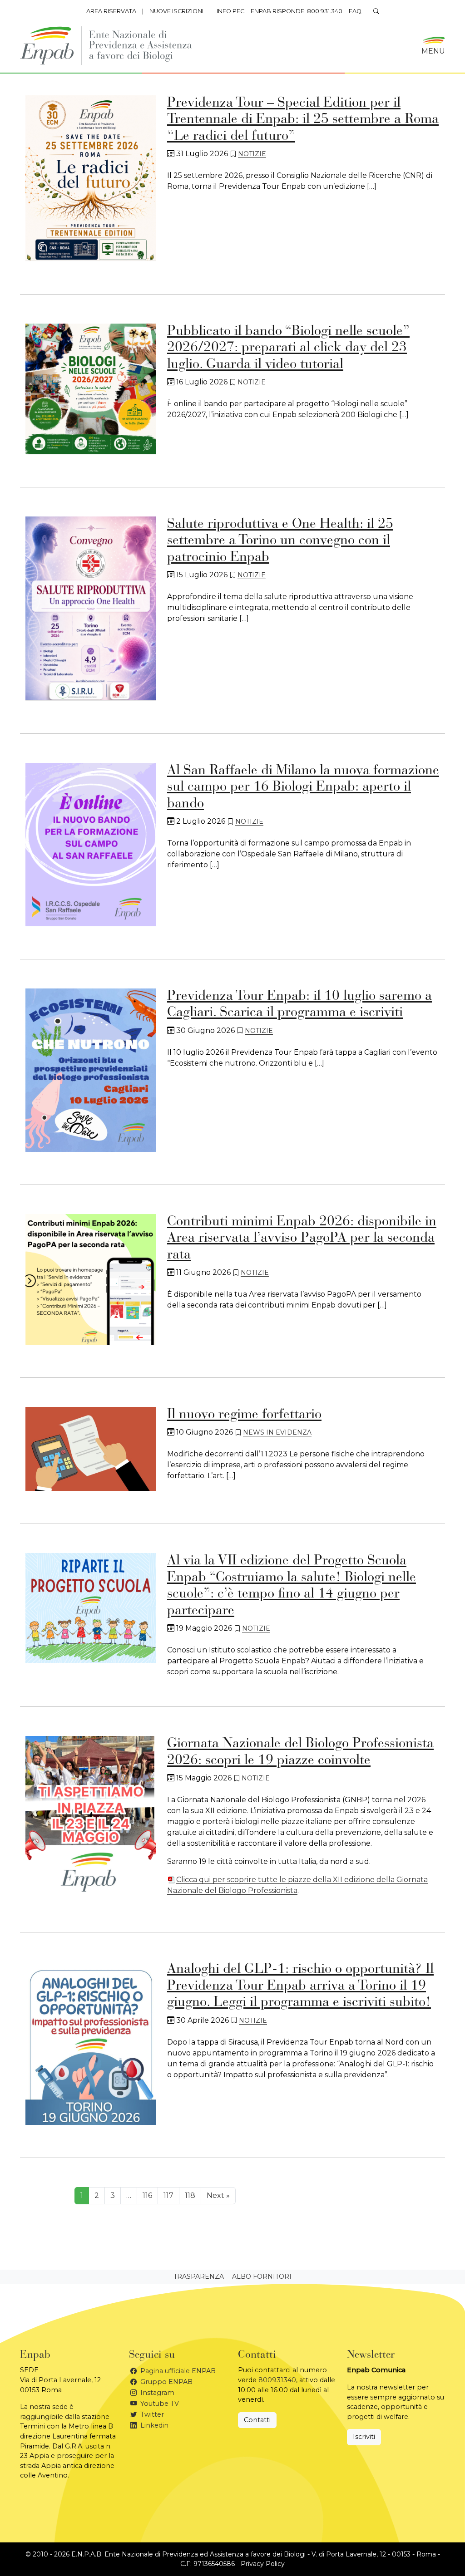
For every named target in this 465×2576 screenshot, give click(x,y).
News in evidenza (277, 1432)
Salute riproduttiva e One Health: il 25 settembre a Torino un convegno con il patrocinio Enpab (280, 541)
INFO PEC (230, 11)
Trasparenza (198, 2276)
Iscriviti (364, 2437)
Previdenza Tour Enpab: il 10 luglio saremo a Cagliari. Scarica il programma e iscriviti (299, 1005)
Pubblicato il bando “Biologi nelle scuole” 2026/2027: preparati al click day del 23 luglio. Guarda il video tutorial (288, 348)
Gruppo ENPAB (166, 2382)
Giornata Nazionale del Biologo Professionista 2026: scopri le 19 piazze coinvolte (300, 1752)
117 (168, 2195)
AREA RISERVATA (111, 11)
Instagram (156, 2393)
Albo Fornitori (262, 2276)
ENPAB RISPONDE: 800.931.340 (296, 11)
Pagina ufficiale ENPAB (177, 2371)
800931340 (277, 2380)
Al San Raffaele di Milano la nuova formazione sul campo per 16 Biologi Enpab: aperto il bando (303, 787)
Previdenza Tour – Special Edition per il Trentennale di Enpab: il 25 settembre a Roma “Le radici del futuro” (303, 120)
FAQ (355, 11)
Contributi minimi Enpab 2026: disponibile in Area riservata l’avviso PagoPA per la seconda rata (301, 1238)
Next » (218, 2195)
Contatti (257, 2420)
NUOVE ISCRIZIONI (176, 11)
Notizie (252, 154)
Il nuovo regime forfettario (244, 1415)
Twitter (151, 2414)
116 (147, 2195)
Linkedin (153, 2425)
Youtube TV (159, 2403)
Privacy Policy (263, 2564)
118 (190, 2195)
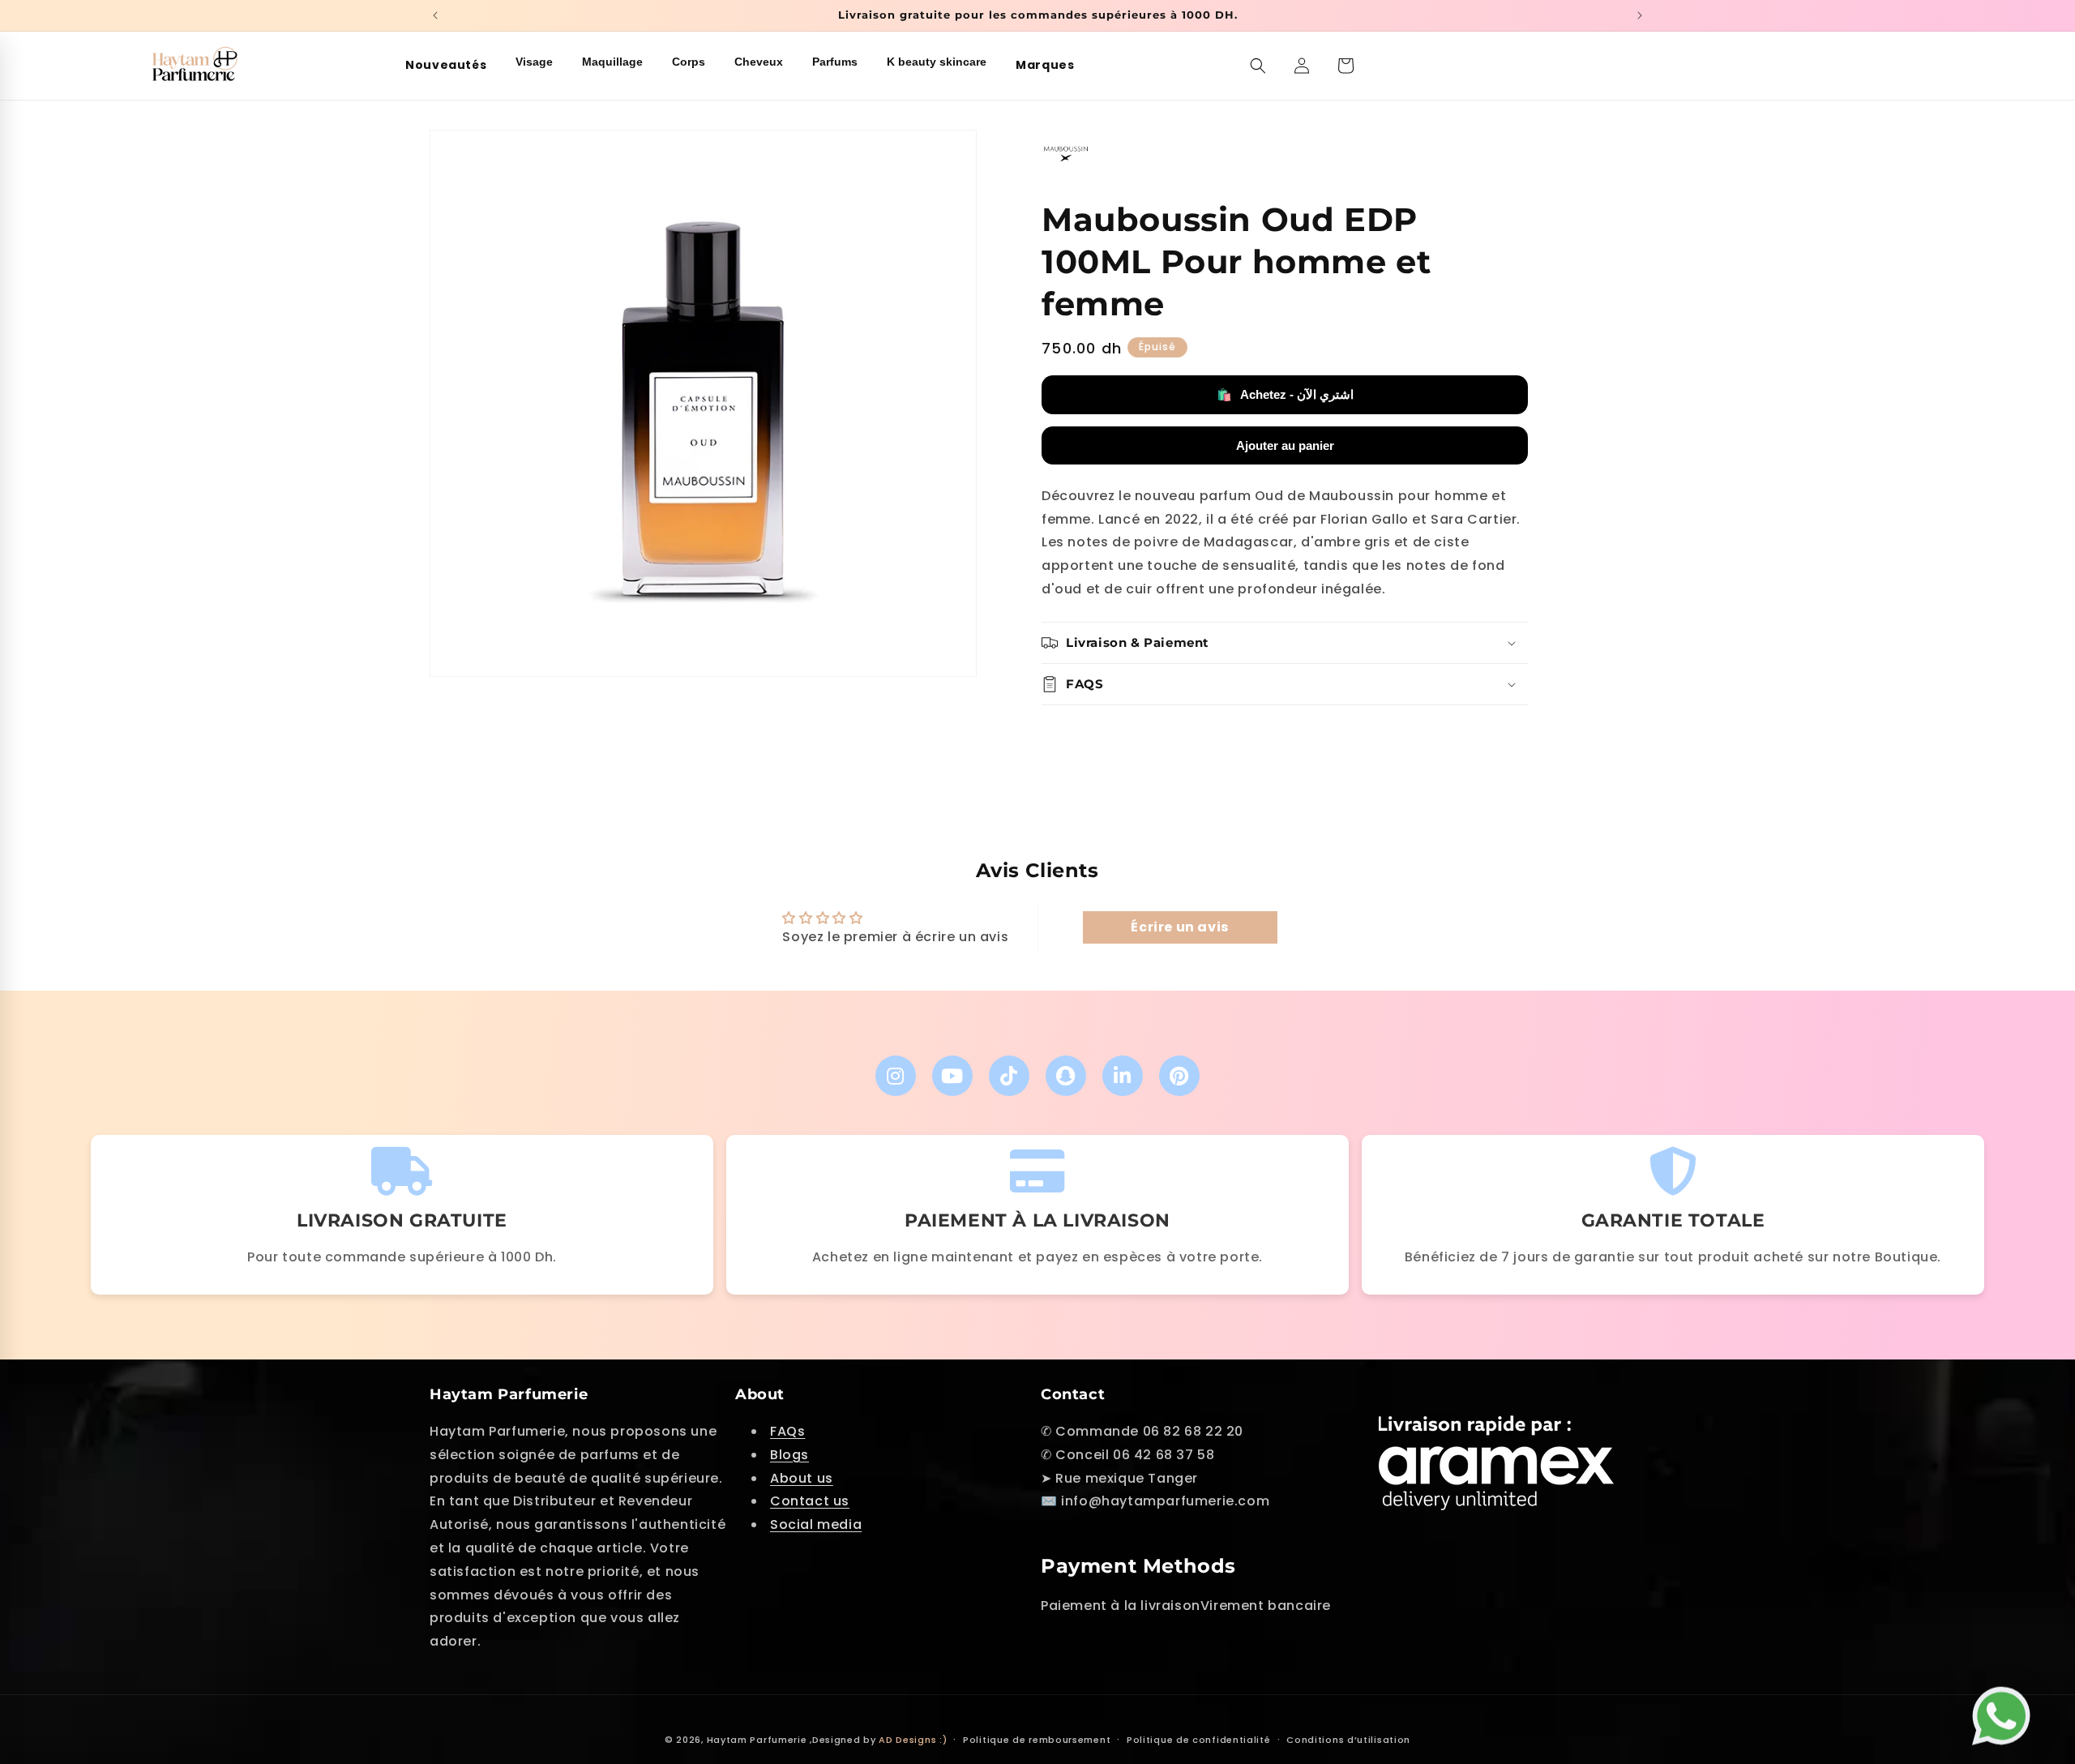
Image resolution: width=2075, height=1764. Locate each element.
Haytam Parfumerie (757, 1739)
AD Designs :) (913, 1739)
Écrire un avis (1179, 927)
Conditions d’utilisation (1348, 1739)
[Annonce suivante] (1640, 15)
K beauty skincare (936, 61)
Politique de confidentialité (1199, 1739)
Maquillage (612, 61)
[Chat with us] (2005, 1717)
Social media (816, 1524)
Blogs (789, 1454)
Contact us (809, 1501)
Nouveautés (445, 65)
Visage (534, 61)
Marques (1045, 65)
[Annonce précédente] (435, 15)
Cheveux (758, 61)
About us (801, 1478)
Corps (688, 61)
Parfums (835, 61)
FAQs (787, 1431)
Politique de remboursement (1036, 1739)
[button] (1258, 65)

★ ★ ★ ★

» **What to work on**: Your task is to retype the entries verbatim, starting with the line that holds "News in evidenza (277, 1432)" and stopping after the line that holds "Pagina ufficiale ENPAB (177, 2371)".

» **Exercise result**:
News in evidenza (277, 1432)
Salute riproduttiva e One Health: il 25 settembre a Torino un convegno con il patrocinio Enpab (280, 541)
INFO PEC (230, 11)
Trasparenza (198, 2276)
Iscriviti (364, 2437)
Previdenza Tour Enpab: il 10 luglio saremo a Cagliari. Scarica il programma e iscriviti (299, 1005)
Pubblicato il bando “Biologi nelle scuole” 2026/2027: preparati al click day del 23 luglio. Guarda il video tutorial (288, 348)
Gruppo ENPAB (166, 2382)
Giornata Nazionale del Biologo Professionista 2026: scopri le 19 piazze coinvolte (300, 1752)
117 (168, 2195)
AREA RISERVATA (111, 11)
Instagram (156, 2393)
Albo Fornitori (262, 2276)
ENPAB RISPONDE: 800.931.340 (296, 11)
Pagina ufficiale ENPAB (177, 2371)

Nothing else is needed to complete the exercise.